# Anyone used a Madame Goo Goo carrier?



## Elphaba

Really really tempted by a Madame Goo Goo. They are the most gorgeous slings I've ever seen! If I want to carry on babywearing I really need something new for back carries as my Connecta just isn't cutting it and I hate my Calyx (mainly cuz the straps are about ten miles long).

MGG seemed a good bet as they are pretty inexpensive, customisable, and are meant to be good for back carries (oh and did I mention pretty...?)

But I'm confused on sizes. Do I go for 16" or 18". Xavi is 17 months and 22lb. I'd like to be able to use it until he's at least 2 and would also like to be able to use if with a second child (if I have one) from the age of 10-12 months. He's no longer knee to knee in the Connecta but it is only around 12-13" at the base. So I'm guessing 16" would be fine, but will he grow out of it in six months?

Also what about shoulder straps? I'm guessing 16" as the Connecta only has 15" straps and I think the 18" would be too long (I'm size 18, but am short and have narrow shoulders). Also, if I went for curved straps (which I think I might prefer as my Connecta straps pull on my shoulders and feel like they will slip off) - would I still order 16" or do I need to order longer to account for the curve?

And is the combined waist band better or the stitched? I'm used to no waistband padding with the Connecta, but would like a bit more support and for Xavier to sit a bit higher on my back. But I don't want so much stiff padding I can't bend! :wacko:

Anyone have any advice if they've used a MGG or similar carrier? :flower:


----------



## Thumper

I'm also scared to ask...
but link? 

(I will hold you responsible if I want one)


----------



## Thumper

Too late. I googled :dohh:

I want.


----------



## Elphaba

Sorry, Thumper! :haha: They are gorgeous though aren't they?!


----------



## Thumper

They're beautiful, but I don't know if I agree with you that they're pretty inexpensive. The one I liked was over £80. I slipped and pressed 'like' on her page :blush: but it is my birthday soon...


----------



## Elphaba

Ok, maybe not actually inexpensive. but they seem to start around £65 where things like R&R, Beco and Ergo seem to be more around the £100 mark and that's for 'off the shelf' whereas the MGGs you can customise straps, waist padding, fabric etc etc. 

Mind you I think the customisation is just confusing me lol. Not sure whether a 16" (standard) carrier would be better as I think X would fit that now or whether to go for 18" toddler one that he would probably fit better in a few months (depends if it's better to have them in one that's too wide or too narrow when it doesn't fit properly).

If I get another carrier, I'm probably going to sell my Calyx and my wrap as I don't really use them, so that would cover the cost of a new carrier. Birthday is a good idea mind you. Mine is end of March, so maybe DH would oblige!


----------

[Rows for locating words and elements]
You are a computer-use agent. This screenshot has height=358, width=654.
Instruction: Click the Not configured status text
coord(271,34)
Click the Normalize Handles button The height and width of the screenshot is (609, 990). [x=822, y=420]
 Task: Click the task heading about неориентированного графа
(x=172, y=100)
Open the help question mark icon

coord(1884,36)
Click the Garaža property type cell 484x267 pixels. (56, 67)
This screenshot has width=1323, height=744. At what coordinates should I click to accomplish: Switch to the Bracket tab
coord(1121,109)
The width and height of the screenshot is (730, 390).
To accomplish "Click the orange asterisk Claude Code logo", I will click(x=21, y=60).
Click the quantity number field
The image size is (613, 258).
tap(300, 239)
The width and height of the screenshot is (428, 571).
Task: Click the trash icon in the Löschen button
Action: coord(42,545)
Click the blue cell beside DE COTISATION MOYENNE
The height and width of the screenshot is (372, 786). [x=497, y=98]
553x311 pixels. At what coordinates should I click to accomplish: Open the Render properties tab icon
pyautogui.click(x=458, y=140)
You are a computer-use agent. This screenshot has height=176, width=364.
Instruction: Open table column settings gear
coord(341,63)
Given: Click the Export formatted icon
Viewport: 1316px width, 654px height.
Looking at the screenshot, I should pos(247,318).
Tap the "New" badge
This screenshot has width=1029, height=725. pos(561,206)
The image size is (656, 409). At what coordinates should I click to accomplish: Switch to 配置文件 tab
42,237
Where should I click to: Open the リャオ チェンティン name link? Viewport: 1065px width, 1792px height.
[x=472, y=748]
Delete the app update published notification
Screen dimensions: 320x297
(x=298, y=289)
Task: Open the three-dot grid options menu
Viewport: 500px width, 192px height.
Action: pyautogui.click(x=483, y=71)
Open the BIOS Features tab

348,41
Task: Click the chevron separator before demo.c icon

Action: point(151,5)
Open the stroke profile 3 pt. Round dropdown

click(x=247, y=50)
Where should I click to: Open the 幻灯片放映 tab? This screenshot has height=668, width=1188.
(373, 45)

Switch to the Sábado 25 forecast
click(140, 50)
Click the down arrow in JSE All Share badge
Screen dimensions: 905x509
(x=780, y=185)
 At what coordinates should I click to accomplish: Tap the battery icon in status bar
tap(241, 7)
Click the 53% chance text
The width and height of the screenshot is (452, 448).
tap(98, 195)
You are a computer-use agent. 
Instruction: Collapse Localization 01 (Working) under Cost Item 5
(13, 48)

■ Given exercise 1: According to the carrier thread, how old is Xavi and how much does he weigh?
■ Given exercise 2: Retype the part of the carrier thread starting at "If I get another" and ending at "DH would oblige!".

■ Finished answer 1: He is 17 months old and weighs 22lb.

■ Finished answer 2:
If I get another carrier, I'm probably going to sell my Calyx and my wrap as I don't really use them, so that would cover the cost of a new carrier. Birthday is a good idea mind you. Mine is end of March, so maybe DH would oblige!